- Founded: 1994
- Founder: Dennis Remmer and Anna Petrou
- Genre: Techno, industrial, electronica, synthpop, indie pop
- Country of origin: Australia
- Location: Brisbane
- Official website: http://www.trans.com.au

= Transmission Communications =

Australian independent record label

Transmission Communications (or Trans:Com) is an independent record label based in Brisbane, Australia. The label focuses on the production and performance of electronic music, including techno, industrial, synthpop, experimental, and all manner of crossovers.

During the 1990s, the label released a range of compilations for the Brisbane scene, including Evidence, Cyberia, and Abstraction, as well as releasing works from Pure Bunk, Low Key Operations, Sphere, Tycho Brahe, The Blood Party, All Electric Kitchen, and others.
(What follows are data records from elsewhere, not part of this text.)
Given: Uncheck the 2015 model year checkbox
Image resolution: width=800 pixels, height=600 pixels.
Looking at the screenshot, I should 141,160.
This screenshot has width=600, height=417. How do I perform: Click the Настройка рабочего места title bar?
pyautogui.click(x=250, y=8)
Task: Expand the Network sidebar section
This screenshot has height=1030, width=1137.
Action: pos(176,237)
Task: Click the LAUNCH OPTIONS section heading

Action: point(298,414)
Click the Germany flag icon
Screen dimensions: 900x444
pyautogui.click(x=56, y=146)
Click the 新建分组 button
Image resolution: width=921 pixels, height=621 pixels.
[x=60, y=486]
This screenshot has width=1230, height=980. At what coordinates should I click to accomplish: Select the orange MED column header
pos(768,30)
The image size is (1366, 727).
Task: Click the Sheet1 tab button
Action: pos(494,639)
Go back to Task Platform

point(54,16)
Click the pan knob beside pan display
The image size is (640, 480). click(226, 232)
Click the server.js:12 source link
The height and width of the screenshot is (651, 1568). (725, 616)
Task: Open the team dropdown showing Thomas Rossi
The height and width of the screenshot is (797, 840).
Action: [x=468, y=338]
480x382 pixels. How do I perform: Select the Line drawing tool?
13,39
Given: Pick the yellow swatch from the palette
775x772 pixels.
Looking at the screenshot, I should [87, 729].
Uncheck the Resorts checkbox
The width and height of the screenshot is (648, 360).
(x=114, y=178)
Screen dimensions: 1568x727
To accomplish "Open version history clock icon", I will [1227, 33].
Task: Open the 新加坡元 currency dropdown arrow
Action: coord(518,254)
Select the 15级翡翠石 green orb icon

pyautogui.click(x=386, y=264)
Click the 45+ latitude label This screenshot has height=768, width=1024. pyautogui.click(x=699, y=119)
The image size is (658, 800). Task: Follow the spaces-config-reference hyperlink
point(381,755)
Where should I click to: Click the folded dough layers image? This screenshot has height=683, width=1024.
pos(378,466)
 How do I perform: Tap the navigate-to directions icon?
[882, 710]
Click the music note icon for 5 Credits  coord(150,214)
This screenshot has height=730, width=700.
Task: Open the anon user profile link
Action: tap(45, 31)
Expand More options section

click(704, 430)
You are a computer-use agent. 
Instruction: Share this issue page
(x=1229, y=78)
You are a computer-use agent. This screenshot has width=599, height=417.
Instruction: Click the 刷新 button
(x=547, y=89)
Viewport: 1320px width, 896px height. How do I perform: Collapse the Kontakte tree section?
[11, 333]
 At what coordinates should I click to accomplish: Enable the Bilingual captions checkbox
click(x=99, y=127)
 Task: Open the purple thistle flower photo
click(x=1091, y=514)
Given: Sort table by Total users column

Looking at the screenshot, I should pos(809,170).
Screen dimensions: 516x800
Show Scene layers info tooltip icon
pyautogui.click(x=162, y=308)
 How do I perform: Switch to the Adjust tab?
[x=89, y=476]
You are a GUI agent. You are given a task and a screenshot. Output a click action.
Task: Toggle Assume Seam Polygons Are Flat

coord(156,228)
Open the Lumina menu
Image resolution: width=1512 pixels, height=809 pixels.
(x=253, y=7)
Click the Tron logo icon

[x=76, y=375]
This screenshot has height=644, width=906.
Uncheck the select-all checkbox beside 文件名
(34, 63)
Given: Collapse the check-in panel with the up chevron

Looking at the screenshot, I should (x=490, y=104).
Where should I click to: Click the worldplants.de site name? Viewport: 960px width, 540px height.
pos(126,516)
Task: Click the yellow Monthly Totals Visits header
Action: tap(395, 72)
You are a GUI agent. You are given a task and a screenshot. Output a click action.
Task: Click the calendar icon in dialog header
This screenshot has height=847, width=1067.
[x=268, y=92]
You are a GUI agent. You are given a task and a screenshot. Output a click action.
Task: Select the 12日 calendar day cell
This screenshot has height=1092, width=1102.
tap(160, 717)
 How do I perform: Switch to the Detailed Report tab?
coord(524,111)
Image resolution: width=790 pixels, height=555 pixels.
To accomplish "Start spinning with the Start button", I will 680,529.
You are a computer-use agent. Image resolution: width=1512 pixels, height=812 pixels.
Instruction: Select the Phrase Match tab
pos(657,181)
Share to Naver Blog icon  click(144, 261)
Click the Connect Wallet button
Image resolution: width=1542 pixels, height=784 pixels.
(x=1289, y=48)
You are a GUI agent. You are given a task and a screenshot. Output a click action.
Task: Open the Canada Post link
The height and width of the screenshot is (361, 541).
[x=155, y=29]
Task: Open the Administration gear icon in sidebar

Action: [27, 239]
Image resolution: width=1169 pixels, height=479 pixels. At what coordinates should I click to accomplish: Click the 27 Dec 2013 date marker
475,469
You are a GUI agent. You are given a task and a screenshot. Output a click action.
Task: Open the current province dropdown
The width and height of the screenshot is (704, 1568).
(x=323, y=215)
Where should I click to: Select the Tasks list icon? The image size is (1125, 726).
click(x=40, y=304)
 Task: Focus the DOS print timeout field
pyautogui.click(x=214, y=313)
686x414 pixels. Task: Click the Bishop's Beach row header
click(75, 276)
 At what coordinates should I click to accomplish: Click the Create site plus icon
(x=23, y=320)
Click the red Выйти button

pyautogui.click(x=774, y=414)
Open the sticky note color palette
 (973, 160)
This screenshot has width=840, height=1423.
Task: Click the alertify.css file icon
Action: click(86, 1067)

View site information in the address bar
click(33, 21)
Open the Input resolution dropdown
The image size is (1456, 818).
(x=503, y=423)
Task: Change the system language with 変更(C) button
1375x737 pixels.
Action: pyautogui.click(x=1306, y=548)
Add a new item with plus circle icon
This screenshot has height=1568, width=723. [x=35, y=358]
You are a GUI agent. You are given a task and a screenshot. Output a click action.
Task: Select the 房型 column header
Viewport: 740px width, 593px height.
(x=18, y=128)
Additionally, the label has curated showcases, including Cyberia (1995), 101 (2001), the Silhouette Series (2006), and Upgrade (2007).

In September 2014, the label published "BNE – The Definitive Archive: Brisbane Independent Electronic Music Production 1979–2014", which is a hardcover book and USB music archive that features 140 bands and artists, and 261 tracks. The launch event for BNE was held on 6 September 2014 at the Brisbane Powerhouse and featured live performances from the Megamen, Vision Four 5, Soma Rasa, and Boxcar, supported by DJ Jen-E.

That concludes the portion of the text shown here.